### EXERCISE REQUIREMENTS:
**A.** From the passage on Indian mango exports, extract the portion that begins at the words "The Wall Street Journal describes" and ends after the words "about the price.".
**B.** In the passage on Indian mango exports, what price do boxes of mangoes sell for?
**C.** Carry on the passage about Indian mango exports, picking up after its last sentence.

### SUPPLIED TEXT:
Does radiation change the taste? The answer is simple.

“There is absolutely no difference,” Mukherjee says. A taste test confirms it. An un-irradiated Alphonso tastes exactly as expected. The irradiated mango tastes almost the same. The colour is the same. The flavour is the same. Only the shelf life is longer.

Today, four irradiation plants in India are certified by US inspectors. Together, they export around 30,000 metric tonnes of irradiated mangoes every year. “India approximately 57 million dollars annually,” Mukherjee says.

Those mangoes now sit at the centre of an American obsession.

The Wall Street Journal describes importers fielding calls around the clock during the short but intense season. Boxes of mangoes sell for 50 to 60 dollars, up sharply from last year, driven by rising air freight costs and global uncertainty.

“Mango sells itself,” US importer Bhaskar Savani told the Wall Street Journal. He called Indian mangoes “the fruit of God,” dismissing other varieties as tasting like “a raw potato.” The WSJ notes that while Indian mangoes cost nearly five times more than Mexican mangoes, demand remains relentless. Pre-orders sell out before the first shipment even leaves India.

The enthusiasm now goes far beyond Indian Americans. “Our most loyal customers are Americans,” a US importer told the WSJ. Indian expatriates, surprisingly, sometimes complain about the price.

Getting the fruit to America, however, remains a logistical gamble.

Mangoes are harvested, irradiated at certified Indian facilities, loaded largely onto passenger aircraft and must reach American consumers within about a week. A missed flight, paperwork mismatch or inspection issue can destroy an entire shipment worth tens of thousands of dollars.

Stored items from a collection
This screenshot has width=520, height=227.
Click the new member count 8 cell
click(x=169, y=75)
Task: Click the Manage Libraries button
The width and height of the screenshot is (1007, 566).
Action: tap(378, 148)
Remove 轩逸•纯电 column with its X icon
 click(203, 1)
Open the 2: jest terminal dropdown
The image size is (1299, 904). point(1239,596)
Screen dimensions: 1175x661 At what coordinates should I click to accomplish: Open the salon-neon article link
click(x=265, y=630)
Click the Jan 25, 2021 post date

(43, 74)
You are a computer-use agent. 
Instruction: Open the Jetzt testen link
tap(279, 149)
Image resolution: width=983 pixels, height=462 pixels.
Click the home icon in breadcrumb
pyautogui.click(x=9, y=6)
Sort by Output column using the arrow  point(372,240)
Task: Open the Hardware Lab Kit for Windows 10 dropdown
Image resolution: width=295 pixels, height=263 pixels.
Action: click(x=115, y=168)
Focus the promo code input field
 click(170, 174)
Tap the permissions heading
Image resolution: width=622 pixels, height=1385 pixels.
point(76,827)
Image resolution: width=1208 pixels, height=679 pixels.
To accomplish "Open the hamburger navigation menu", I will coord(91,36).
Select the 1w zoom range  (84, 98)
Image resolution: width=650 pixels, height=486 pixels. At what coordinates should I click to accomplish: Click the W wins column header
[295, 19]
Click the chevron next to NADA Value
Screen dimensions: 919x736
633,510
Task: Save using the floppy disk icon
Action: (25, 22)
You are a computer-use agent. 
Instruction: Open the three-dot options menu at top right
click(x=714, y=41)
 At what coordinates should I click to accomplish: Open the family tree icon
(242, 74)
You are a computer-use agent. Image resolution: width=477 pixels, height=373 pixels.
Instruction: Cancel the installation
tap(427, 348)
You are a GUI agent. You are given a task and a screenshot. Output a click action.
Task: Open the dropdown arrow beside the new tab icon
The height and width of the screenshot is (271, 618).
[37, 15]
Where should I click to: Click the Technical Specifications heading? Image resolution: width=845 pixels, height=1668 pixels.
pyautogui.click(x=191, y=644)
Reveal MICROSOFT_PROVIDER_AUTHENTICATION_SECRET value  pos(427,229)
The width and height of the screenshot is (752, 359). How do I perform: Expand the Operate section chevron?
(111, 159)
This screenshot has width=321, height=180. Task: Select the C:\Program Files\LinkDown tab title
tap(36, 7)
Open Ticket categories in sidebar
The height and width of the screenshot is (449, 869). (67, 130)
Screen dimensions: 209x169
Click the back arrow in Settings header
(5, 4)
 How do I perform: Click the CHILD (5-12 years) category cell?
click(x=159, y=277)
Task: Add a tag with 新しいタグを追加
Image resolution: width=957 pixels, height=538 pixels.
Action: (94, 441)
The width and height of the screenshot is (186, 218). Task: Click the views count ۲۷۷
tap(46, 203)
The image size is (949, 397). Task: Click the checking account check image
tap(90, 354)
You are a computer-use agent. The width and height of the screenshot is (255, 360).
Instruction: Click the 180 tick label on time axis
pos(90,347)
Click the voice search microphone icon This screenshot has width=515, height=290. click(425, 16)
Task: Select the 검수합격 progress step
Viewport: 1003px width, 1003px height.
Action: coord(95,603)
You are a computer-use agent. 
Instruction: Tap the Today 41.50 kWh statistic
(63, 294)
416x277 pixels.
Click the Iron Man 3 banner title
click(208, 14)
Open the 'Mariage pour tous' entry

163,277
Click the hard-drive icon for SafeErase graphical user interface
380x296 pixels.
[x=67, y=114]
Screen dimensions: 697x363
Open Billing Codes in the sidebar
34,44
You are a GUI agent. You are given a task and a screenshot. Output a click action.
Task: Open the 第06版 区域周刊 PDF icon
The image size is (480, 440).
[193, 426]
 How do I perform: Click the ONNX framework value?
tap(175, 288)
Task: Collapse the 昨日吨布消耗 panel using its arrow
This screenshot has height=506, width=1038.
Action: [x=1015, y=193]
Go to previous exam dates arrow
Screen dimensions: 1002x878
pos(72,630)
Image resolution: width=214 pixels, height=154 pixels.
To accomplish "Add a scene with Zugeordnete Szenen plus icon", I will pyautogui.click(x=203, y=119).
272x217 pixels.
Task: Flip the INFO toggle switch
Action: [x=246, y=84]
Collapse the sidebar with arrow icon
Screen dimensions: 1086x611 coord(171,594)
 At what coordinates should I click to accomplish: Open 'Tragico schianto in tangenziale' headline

### LIST OF ANSWERS:
**A.**
The Wall Street Journal describes importers fielding calls around the clock during the short but intense season. Boxes of mangoes sell for 50 to 60 dollars, up sharply from last year, driven by rising air freight costs and global uncertainty.

“Mango sells itself,” US importer Bhaskar Savani told the Wall Street Journal. He called Indian mangoes “the fruit of God,” dismissing other varieties as tasting like “a raw potato.” The WSJ notes that while Indian mangoes cost nearly five times more than Mexican mangoes, demand remains relentless. Pre-orders sell out before the first shipment even leaves India.

The enthusiasm now goes far beyond Indian Americans. “Our most loyal customers are Americans,” a US importer told the WSJ. Indian expatriates, surprisingly, sometimes complain about the price.

**B.** 50 to 60 dollars

**C.**
In south India, it seems there is only one irradiation centre, creating a seasonal bottleneck. Cargo space competes with pharmaceuticals and electronics. The Wall Street Journal reports that geopolitical tensions and rising oil prices have already delayed shipments this year.

Yet none of this has dampened demand.

Some companies are even offering mango season passes, delivering weekly boxes to American homes for close to 1,000 dollars for the season.

It is a remarkable journey for a fruit once banned from the US entirely.

Two decades ago, approval for irradiation required political backing at the highest level. In 2006, then US President George W Bush and Indian Prime Minister Manmohan Singh agreed to lift the ban. Bush reportedly tasted a mango during his visit to India and exclaimed, “This is a hell of a fruit.” Nearly twenty years later, mangoes have become a recurring cameo in US-India ties.

Back inside the Department of Atomic Energy facility, the process is quiet, methodical and invisible to the end consumer.

This is atomic energy in the service of society.

Nuclear science that extends shelf life. Protects crops. Earns foreign exchange. And feeds an unexpected American craving.

As the Wall Street Journal captured so vividly, Americans may be going a little crazy over Indian mangoes. What they are really tasting is a success story of Indian atomic science working silently, precisely and effectively.